A project log for Elephant AI

a system to prevent human-elephant conflict by detecting elephants using machine vision, and warning humans and/or repelling elephants

neil-k-sheridanNeil K. Sheridan 10/27/2017 at 19:380 Comments

Hi, so this Pi has TensorFlow and protobuf built and installed. First I will show it using label_image.py from https://github.com/tensorflow/tensorflow/tree/master/tensorflow/examples/label_image to classify a panda. Yes, I know. In this case, we use a graph file from InceptionV3 off-shelf.  

Next, I will use the label_image.py code from https://github.com/tensorflow/tensorflow/blob/master/tensorflow/examples/image_retraining/label_image.py and I'll pass the my graph file from retraining InceptionV3 to this, along with the labels file. See here for the retraining instructions: https://hackaday.io/project/20448-elephant-ai/log/68436-software-elephant-detector-transfer-learning-off-shelf-model-with-tensorflow

My retraining on InceptionV3 was to add two new classes: herd elephants, and lone elephants. So we can see what kind of results we get for classification of images containing herds of elephants, and lone elephants!

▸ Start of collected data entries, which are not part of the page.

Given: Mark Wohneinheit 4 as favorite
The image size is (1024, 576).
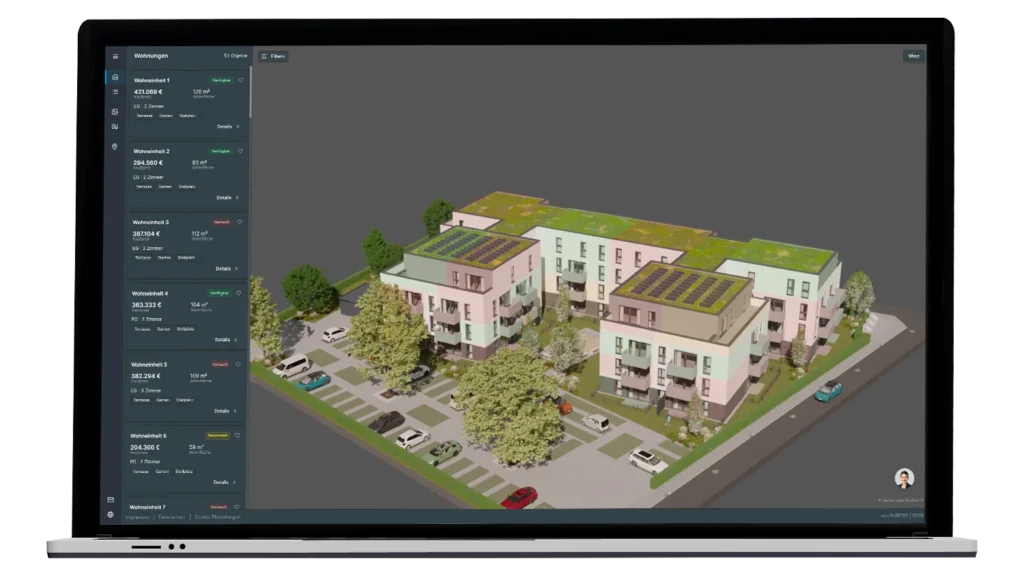Looking at the screenshot, I should point(239,292).
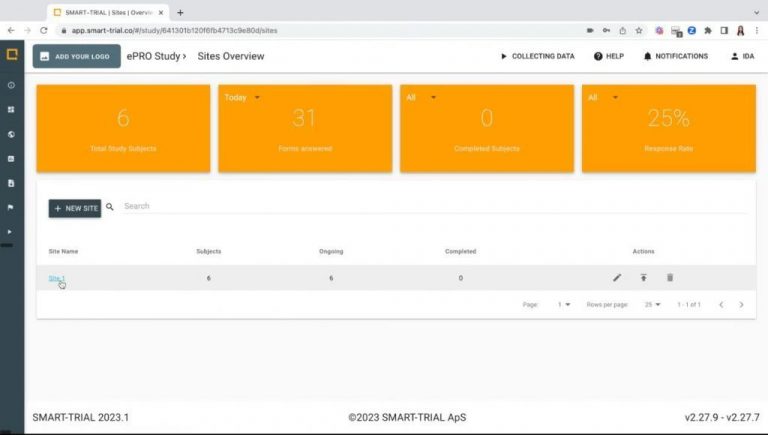
Task: Bookmark this page with the star icon
Action: (639, 30)
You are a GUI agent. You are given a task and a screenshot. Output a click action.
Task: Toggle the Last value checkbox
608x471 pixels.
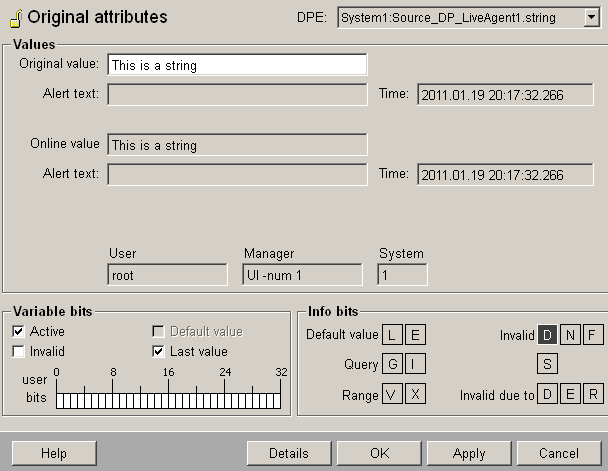coord(158,352)
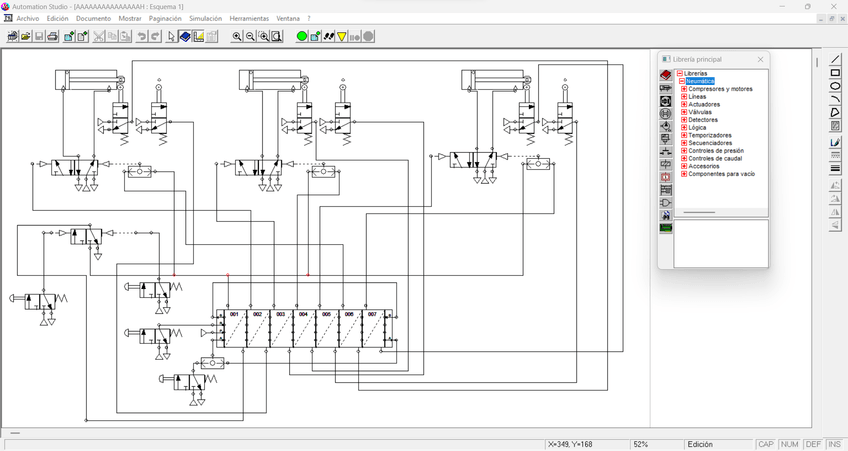Collapse the Neumática library branch
Image resolution: width=848 pixels, height=451 pixels.
click(x=680, y=81)
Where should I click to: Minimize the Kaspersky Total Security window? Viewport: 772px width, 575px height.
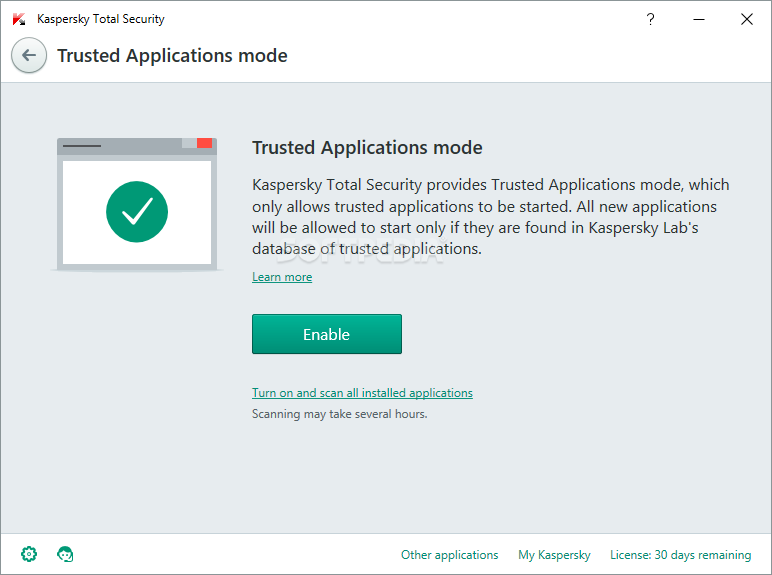pyautogui.click(x=699, y=19)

It takes around 10-15 seconds for the Raspberry Pi to classify the images. That's with 16MB to GPU, and running a GUI. It should be faster if you don't use a GUI. I'll try and get some comparisons later.

Here's the video! 

I've uploaded the graph file here <add it>

And the labels.txt here <add it>

So you can try! However, this is just from a test retraining run, and I only used 50-100 images per class.